[Stored data]
Content starts
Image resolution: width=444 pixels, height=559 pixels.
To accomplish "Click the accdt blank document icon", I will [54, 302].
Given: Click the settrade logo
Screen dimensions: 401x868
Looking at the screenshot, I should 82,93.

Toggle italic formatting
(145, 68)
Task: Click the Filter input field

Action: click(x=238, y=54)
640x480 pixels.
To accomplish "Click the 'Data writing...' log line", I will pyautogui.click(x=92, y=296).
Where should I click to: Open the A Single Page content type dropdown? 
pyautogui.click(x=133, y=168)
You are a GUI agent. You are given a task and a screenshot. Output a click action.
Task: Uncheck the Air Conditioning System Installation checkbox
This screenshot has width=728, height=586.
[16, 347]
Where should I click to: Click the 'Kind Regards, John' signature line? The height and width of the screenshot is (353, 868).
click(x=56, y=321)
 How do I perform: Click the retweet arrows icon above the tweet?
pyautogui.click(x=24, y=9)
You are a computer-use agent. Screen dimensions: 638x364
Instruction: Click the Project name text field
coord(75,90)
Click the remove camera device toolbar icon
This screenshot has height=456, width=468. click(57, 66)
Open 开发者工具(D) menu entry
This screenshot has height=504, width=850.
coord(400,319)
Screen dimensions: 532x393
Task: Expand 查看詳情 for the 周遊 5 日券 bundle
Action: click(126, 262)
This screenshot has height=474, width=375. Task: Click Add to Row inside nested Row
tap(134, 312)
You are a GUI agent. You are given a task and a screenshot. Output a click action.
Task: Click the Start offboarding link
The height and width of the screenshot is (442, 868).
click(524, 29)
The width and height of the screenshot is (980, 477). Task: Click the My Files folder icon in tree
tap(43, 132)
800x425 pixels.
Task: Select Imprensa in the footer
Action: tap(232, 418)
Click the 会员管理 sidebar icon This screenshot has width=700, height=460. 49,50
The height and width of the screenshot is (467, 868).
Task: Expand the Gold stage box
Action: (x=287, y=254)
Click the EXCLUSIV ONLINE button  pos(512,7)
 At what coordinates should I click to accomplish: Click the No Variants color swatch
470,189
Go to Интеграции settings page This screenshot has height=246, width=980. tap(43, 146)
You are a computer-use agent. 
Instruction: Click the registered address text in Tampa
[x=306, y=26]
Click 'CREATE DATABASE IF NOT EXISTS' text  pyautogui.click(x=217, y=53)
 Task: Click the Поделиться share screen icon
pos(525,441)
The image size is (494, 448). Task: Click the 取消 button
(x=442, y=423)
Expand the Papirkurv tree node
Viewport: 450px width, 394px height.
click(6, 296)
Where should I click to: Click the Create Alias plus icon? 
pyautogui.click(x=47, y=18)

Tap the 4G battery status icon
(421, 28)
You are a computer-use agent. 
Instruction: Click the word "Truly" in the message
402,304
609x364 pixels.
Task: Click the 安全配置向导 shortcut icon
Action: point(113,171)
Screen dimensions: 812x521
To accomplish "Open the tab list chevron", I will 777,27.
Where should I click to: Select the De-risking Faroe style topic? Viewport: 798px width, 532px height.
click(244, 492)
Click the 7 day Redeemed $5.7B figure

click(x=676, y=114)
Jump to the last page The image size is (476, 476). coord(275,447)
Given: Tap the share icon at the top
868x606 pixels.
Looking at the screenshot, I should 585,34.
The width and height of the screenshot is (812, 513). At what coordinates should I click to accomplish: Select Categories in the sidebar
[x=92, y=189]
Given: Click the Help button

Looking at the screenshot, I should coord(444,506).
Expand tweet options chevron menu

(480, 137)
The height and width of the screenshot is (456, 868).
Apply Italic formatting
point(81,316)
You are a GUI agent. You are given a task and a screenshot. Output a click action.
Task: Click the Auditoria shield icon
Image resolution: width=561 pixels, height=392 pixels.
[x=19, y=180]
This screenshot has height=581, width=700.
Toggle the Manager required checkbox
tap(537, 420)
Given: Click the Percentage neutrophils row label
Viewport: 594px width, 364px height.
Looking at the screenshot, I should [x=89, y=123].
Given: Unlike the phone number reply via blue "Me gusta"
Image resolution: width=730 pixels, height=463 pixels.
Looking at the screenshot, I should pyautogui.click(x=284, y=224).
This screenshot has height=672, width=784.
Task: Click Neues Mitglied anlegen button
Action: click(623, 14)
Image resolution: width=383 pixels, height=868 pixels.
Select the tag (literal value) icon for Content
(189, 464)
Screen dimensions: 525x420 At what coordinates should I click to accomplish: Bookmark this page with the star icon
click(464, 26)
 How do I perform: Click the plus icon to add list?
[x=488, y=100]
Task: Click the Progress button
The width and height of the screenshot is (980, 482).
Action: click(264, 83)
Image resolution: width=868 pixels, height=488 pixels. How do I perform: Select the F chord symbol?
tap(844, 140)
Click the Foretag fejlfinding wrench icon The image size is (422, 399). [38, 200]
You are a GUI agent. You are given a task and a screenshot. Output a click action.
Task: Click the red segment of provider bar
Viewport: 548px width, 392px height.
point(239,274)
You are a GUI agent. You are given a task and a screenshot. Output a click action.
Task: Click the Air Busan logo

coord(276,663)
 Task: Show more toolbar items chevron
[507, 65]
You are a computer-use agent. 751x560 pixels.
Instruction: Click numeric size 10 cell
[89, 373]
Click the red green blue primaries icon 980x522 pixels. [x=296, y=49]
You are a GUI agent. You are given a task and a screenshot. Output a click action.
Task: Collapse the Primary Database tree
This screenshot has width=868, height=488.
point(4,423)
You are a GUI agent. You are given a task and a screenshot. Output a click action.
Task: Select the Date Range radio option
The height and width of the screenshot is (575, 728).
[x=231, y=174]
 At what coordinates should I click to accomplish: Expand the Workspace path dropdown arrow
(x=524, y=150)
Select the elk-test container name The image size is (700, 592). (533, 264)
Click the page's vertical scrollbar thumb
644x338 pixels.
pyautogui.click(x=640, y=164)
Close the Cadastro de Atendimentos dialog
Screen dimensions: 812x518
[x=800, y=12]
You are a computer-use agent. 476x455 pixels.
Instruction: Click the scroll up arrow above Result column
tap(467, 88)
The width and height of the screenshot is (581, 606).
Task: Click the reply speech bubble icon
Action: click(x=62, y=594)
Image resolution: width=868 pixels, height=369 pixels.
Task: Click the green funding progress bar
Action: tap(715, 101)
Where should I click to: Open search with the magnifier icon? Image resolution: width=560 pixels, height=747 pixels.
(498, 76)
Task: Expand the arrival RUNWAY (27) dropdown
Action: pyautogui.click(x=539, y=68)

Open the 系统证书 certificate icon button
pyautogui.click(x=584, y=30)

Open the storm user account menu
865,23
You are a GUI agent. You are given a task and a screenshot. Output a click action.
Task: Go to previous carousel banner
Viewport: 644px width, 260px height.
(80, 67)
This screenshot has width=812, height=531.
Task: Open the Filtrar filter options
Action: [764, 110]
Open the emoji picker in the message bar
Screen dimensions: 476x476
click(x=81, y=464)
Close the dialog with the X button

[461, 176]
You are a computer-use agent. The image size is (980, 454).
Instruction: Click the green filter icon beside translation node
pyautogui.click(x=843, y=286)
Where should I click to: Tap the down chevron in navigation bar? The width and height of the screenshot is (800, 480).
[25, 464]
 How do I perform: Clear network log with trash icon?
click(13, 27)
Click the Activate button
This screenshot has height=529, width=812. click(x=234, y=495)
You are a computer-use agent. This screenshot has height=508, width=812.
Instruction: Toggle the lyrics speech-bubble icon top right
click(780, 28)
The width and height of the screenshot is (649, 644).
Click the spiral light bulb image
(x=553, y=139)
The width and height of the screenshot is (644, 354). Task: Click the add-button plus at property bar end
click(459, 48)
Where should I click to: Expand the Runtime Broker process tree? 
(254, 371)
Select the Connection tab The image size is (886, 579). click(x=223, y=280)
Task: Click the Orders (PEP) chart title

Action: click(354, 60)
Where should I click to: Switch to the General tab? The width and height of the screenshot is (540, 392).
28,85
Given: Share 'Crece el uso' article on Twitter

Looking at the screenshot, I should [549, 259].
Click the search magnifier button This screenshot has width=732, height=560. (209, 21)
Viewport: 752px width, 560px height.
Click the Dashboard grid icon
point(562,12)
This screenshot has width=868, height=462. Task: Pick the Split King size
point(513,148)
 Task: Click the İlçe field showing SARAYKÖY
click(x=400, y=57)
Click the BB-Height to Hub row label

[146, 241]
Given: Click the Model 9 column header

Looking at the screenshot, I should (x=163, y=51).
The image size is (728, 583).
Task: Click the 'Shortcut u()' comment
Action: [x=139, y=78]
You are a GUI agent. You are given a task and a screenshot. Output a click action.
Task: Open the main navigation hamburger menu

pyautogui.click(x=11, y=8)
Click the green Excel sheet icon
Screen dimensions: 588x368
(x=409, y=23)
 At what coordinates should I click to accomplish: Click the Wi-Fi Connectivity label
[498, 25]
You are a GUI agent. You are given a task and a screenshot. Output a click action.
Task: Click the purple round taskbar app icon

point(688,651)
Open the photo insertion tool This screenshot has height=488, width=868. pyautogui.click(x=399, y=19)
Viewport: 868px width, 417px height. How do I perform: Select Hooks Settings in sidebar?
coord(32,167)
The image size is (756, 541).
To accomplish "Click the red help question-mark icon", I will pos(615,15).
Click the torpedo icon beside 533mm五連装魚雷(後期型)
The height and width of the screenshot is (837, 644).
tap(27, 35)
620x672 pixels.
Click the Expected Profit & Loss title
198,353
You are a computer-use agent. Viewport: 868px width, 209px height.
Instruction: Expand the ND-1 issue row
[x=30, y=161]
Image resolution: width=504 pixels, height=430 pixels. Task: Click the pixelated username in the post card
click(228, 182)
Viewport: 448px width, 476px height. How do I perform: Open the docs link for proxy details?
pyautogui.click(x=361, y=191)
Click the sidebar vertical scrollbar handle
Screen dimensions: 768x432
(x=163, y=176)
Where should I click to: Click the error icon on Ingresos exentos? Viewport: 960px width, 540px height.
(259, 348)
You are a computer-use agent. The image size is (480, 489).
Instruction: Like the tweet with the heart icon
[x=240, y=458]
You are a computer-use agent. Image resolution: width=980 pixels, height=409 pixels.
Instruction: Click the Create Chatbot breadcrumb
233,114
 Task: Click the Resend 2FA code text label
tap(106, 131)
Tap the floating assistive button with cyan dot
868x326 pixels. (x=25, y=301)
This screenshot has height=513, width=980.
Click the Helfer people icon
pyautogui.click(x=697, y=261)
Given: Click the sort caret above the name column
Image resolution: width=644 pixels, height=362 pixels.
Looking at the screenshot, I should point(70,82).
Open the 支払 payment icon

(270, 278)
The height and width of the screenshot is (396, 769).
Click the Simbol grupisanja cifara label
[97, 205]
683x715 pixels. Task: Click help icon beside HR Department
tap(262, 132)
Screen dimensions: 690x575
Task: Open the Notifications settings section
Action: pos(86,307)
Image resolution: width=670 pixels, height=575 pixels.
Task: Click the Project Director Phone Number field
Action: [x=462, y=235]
Content ends
* _What you will do_: Of all the entries above, how many lines contain "blue"? Give the number alone.

* _Expected answer_: 2